• _WRITTEN TASK_
Rewrite the part of the listing from the line containing "Image resolution: width=746" through the end of the listing, switching "Image resolution" to "Image size" and keeping everything else the same, with the pictures left out of your answer.

+++

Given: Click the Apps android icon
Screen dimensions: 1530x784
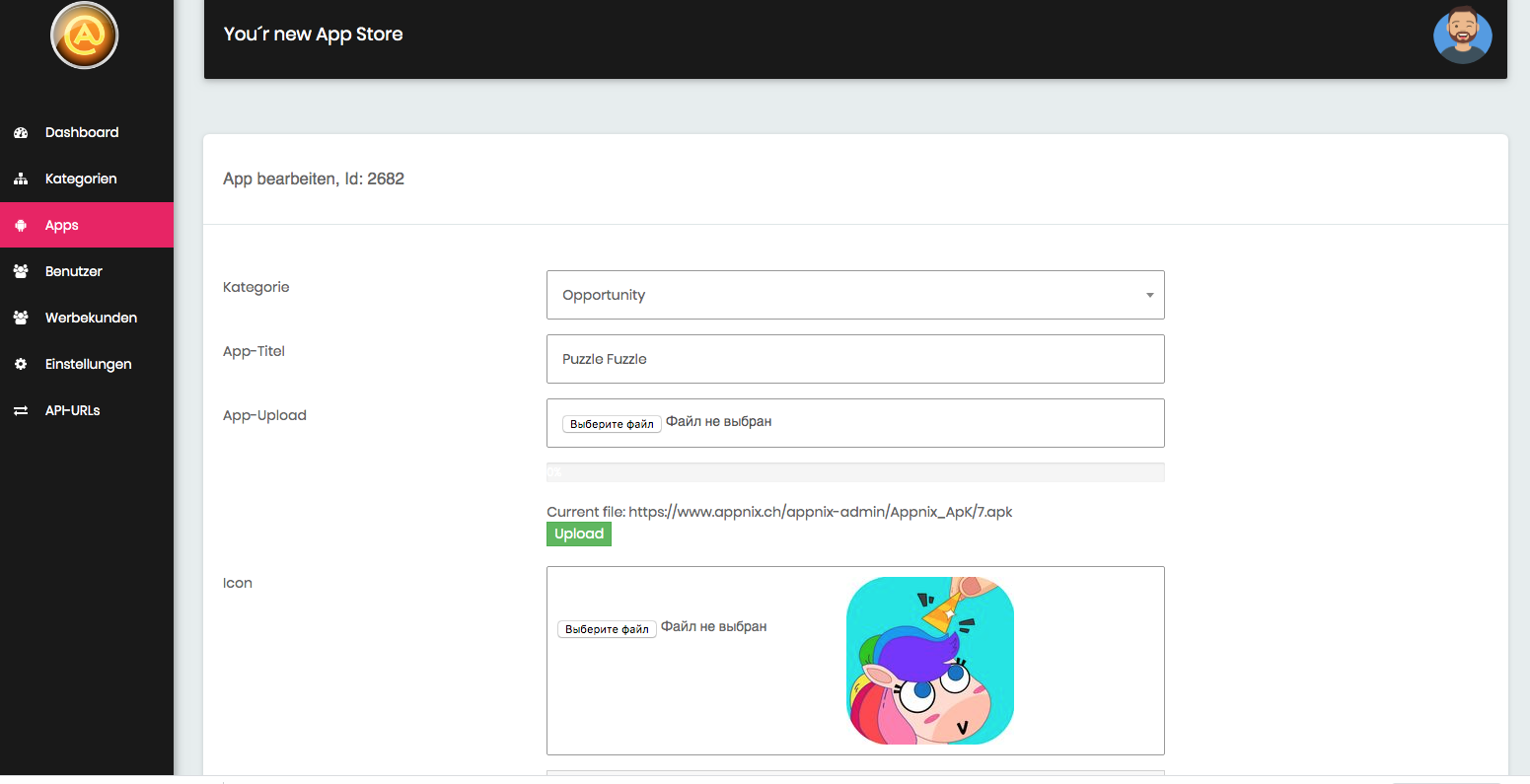Looking at the screenshot, I should tap(21, 226).
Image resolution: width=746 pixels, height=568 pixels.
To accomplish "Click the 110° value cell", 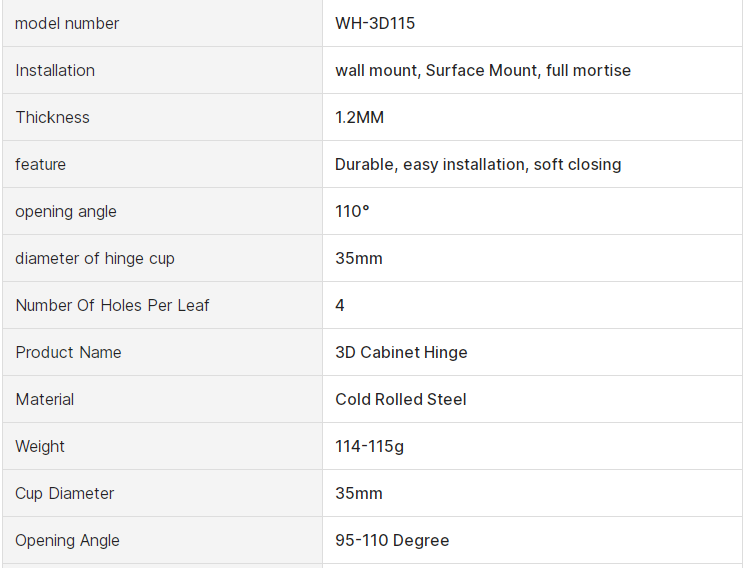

+++

• _EXERCISE OUTPUT_
Image size: width=746 pixels, height=568 pixels.
To accomplish "Click the 110° value cell", 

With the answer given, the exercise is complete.